We will also set up the `dask` cluster here for parallelization. Note that `N_WORKERS` can be set to any other number depending on the machine's capabilities.

In [None]:
N_WORKERS = 4
cluster = dd.LocalCluster(
    n_workers=N_WORKERS, threads_per_worker=1, memory_limit=(2.5 * 1024 ** 3)
)
client = dd.Client(cluster)
client

## 1. Query block (in SPARQL) and the initial fetch of relevant Wikidata information

The below codes are necessary parts for the initial fetching of relevant Wikidata information. In the last sub-section (1.5), we will demonstrate how the codes come together to acquire relevant information.

### 1.1. Query block

The query block below is written in SparkQL and is the standard for fetching data from Wikidata. It will be used in conjunction with the `qwikidata` module to fetch query results to Python environment. For a detailed introduction to using SparkQL to fetch relevant information from Wikidata, please refer to [this video by the Wikimedia Foundation](https://www.youtube.com/watch?v=kJph4q0Im98).

In [3]:
## structure of the query
query_block = """

**Source excerpt:**
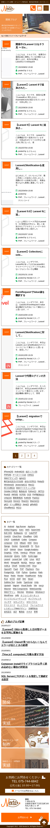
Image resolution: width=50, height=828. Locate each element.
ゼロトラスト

**Task to carry out:** Please reproduce the part of the Wikidata notebook excerpt above between "## 1. Query" and "acquire relevant information.", inclusive.

**Answer for this exercise:**
## 1. Query block (in SPARQL) and the initial fetch of relevant Wikidata information

The below codes are necessary parts for the initial fetching of relevant Wikidata information. In the last sub-section (1.5), we will demonstrate how the codes come together to acquire relevant information.